The THAAD’s radar can locate missiles far beyond North Korea’s territory, causing Russia and China to repeatedly voice serious concerns over the deployment. The X-band radar can spot missile as far as 2,000 km with forward-based mode and 600 km with terminal mode. It can be changed into the radar with a much longer detectable range. Russia and China have a good reason to believe that THAAD surveillance data could be transferred to other BMD assets protecting the continental US (CONUS). It should be taken into consideration that the THAAD deployed in South Korea will added to a THAAD battery deployed on Guam, two AN/TPY-2 radars deployed in Japan (at Shariki and Kyogamisaki), space-based assets, plus a range of ship-borne radars and larger land-based radars in other parts of the Pacific theatre. The deployment in South Korea might not guarantee the interception of ICBMs as they move fast while sophisticated penetration-aids confuse missile interceptors but it will greatly improve early tracking of Russian and Chinese missiles, depending on their launch point.
After the deployment of THAAD, it is reasonable to expect Russia and China to develop technology that would render THAAD useless; thus the beginnings of an arms race. The deployment of THAAD to South Korea could be the catalyst that sets the United States and Russia/China (and by association, South and North Korea) on a collision course. But this dangerous trend still can be reversed.
It’s expedient to wait till the final result of the US presidential race is known. The United States under a Donald Trump presidency is unpredictable at best. There is no way to tell if his government would continue to pursue the THAAD deployment in South Korea. It is certainly possible he would scupper the idea given his aversion to spending US dollars on South Korean security.
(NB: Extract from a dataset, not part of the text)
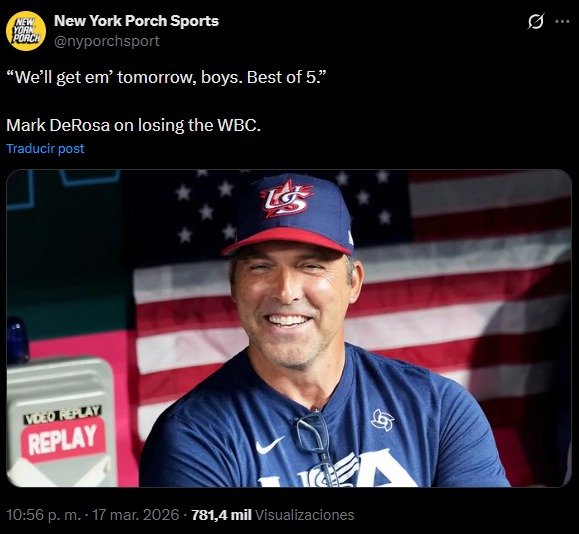Click the US logo on the cap in the photo
Screen dimensions: 579x534
click(287, 199)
Under President Hillary Clinton, the architect of the «pivot to Asia», it can be safely assumed that the US will continue to expand its ballistic missile defense (BMD) capabilities in the region with China deploying additional military assets to the East and South China Seas in response.
North Korea’s nuclear program has been widely condemned by international community. It calls for collective, not unilateral, actions, such as the revival of the Six Party talks shut down in 2009.
Russia and China are leading Asia Pacific nations with common borders with North Korea. They are also permanent members of the UN Security Council (UNSC). Unlike the West, both maintain a dialogue with Pyongyang. They are indispensable actors in a good position to launch diplomatic initiatives. The UNSC members must continue to coordinate activities. The problem of North Korea is the issue that should unite the great powers, rather than divide them. The US unilateral action does the opposite. It is instigating an arms race in the Asia-Pacific region instead of seeking ways to effectively tackle the problem. The US could have done better by joining together with Russia and China instead of using the North Korean nuclear program as a pretext for launching a dangerous regional arms race with unpredictable consequences. This policy may backlash.